## TASK STATEMENT
Copy verbatim the material from its first line to the line that holds "Tap the reply speech bubble icon", including that line.

## DATA RECORDS
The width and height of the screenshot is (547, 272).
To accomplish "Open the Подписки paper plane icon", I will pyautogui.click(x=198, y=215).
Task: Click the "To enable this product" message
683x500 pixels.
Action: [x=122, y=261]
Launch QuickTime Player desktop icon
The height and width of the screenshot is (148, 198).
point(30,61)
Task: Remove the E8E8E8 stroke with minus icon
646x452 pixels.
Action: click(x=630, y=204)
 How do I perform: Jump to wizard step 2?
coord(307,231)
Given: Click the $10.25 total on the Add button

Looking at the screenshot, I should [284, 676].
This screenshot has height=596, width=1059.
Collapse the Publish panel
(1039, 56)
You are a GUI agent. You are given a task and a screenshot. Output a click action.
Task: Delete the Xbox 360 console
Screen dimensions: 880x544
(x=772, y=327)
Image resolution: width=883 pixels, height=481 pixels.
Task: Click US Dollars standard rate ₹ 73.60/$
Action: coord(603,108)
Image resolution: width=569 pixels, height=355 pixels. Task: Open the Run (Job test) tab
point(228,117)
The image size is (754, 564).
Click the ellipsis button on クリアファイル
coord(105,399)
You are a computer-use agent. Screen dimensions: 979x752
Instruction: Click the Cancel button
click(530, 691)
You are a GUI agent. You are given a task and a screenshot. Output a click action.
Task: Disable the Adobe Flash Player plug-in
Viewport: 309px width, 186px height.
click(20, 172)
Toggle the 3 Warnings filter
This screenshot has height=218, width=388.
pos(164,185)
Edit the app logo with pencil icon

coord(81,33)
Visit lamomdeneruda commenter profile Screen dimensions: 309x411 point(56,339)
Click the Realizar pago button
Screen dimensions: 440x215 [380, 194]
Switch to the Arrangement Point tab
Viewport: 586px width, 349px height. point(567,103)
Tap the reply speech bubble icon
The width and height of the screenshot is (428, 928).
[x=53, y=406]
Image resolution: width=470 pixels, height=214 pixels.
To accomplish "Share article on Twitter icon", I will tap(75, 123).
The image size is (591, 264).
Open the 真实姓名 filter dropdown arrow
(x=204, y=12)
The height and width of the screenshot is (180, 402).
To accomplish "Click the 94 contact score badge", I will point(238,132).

## OUTPUT FOR THIS TASK
The width and height of the screenshot is (547, 272).
To accomplish "Open the Подписки paper plane icon", I will pyautogui.click(x=198, y=215).
Task: Click the "To enable this product" message
683x500 pixels.
Action: [x=122, y=261]
Launch QuickTime Player desktop icon
The height and width of the screenshot is (148, 198).
point(30,61)
Task: Remove the E8E8E8 stroke with minus icon
646x452 pixels.
Action: click(x=630, y=204)
 How do I perform: Jump to wizard step 2?
coord(307,231)
Given: Click the $10.25 total on the Add button

Looking at the screenshot, I should [284, 676].
This screenshot has height=596, width=1059.
Collapse the Publish panel
(1039, 56)
You are a GUI agent. You are given a task and a screenshot. Output a click action.
Task: Delete the Xbox 360 console
Screen dimensions: 880x544
(x=772, y=327)
Image resolution: width=883 pixels, height=481 pixels.
Task: Click US Dollars standard rate ₹ 73.60/$
Action: coord(603,108)
Image resolution: width=569 pixels, height=355 pixels. Task: Open the Run (Job test) tab
point(228,117)
The image size is (754, 564).
Click the ellipsis button on クリアファイル
coord(105,399)
You are a computer-use agent. Screen dimensions: 979x752
Instruction: Click the Cancel button
click(530, 691)
You are a GUI agent. You are given a task and a screenshot. Output a click action.
Task: Disable the Adobe Flash Player plug-in
Viewport: 309px width, 186px height.
click(20, 172)
Toggle the 3 Warnings filter
This screenshot has height=218, width=388.
pos(164,185)
Edit the app logo with pencil icon

coord(81,33)
Visit lamomdeneruda commenter profile Screen dimensions: 309x411 point(56,339)
Click the Realizar pago button
Screen dimensions: 440x215 [380, 194]
Switch to the Arrangement Point tab
Viewport: 586px width, 349px height. point(567,103)
Tap the reply speech bubble icon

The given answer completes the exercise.